Most towns have an herbolario where they sell teas, herbs, veggie stuff, food supplements... If they don't have it they should be able to order it for the following day. Also some large supermarkets, big Carrefours for instance, carry it


----------



## Cazzy (Nov 23, 2008)

Thanks I asked in my Carrefour and they tried to sell me every type of milk but, it was like they had never heard of it and thought I was confused!!


----------



## Pesky Wesky (May 10, 2009)

Sorry, my reply should have read 
Big supermarkets like Carrefour _*may*_ carry it. 
In our Carrefour, which is a Carrefour Planet(!!) has a special health food section and I'm pretty sure you can get it there. I even heard that they have their own brand oat milk... Probably vicious rumours!


----------



## Cazzy (Nov 23, 2008)

Pesky Wesky said:


> Sorry, my reply should have read
> Big supermarkets like Carrefour _*may*_ carry it.
> In our Carrefour, which is a Carrefour Planet(!!) has a special health food section and I'm pretty sure you can get it there. I even heard that they have their own brand oat milk... Probably vicious rumours!

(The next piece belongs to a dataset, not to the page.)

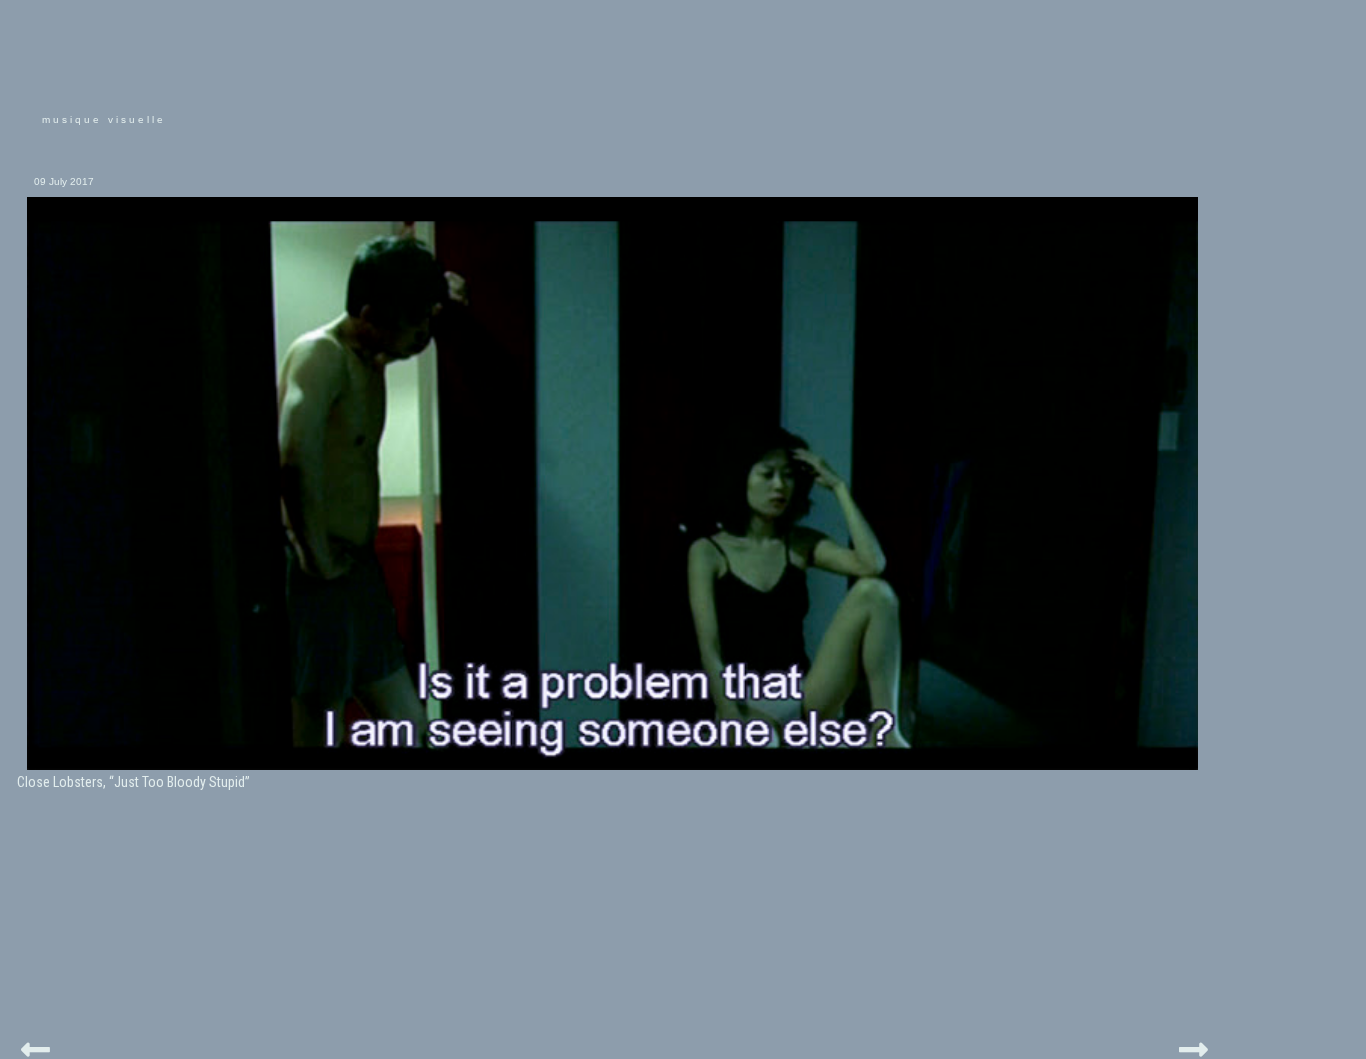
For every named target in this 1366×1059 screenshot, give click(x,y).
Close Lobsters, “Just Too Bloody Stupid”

I went to a Carrefour Planet..... I think they thought I was from a different planet!!!, I even wrote it down in case I pronounced it wrong!!

I'll keep on searching, I might have to make it.


----------



## Brangus (May 1, 2010)

Try El Corte Inglés or any of its sister stores, like SuperCor, if those are in your area. El Corte Inglés carries its own Special Line brand, as well as Oatly, Santiveri, and Soria Natural brands.

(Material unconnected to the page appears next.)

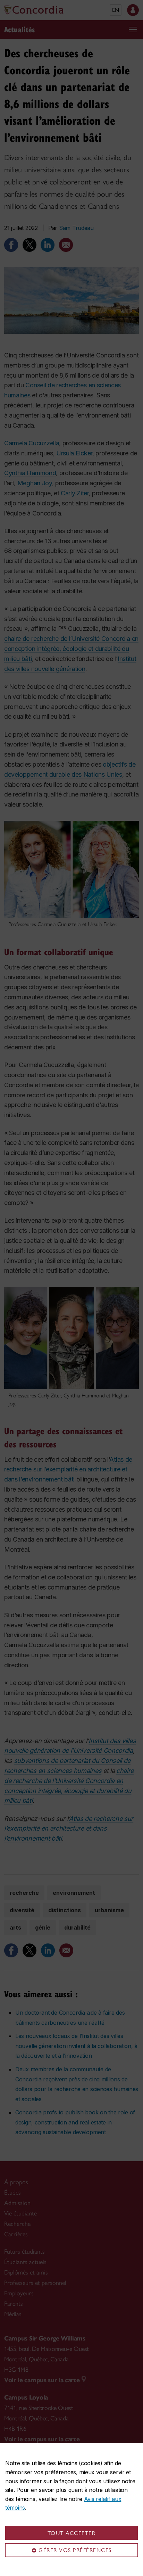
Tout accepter (72, 2533)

I agree that herbolarios are a good place to ask. My local Carrefour carries the Soria Natural brand of "bebida de avena" in a special aisle for "ecological" foods. They stock it next to the rice milk ("bebida de arroz") and other milk alternatives.


----------



## Pesky Wesky (May 10, 2009)

Well, I was in Carrefour planet today, and in the BIO section they had several brands of oat milk as well as soy, almond, quinoa etc etc, so I reckon your Carrefour planet must have at least one brand somewhere. They just don't know they stock it!


----------



## Cazzy (Nov 23, 2008)

Pesky Wesky said:


> Well, I was in Carrefour planet today, and in the BIO section they had several brands of oat milk as well as soy, almond, quinoa etc etc, so I reckon your Carrefour planet must have at least one brand somewhere. They just don't know they stock it!


Thanks for that I will try again tomorrow!!


----------



## fergie (Oct 4, 2010)

Hi Cazzy,
I was just googling oat milk as I'd never heard of it, and found this website with recipe to make it, they say it is easy, so may be useful if you can't find any in the shops.
Go Dairy Free | Homemade Oat Milk I (Vegan, Nut-Free, Soy-Free, Wheat-Free)


----------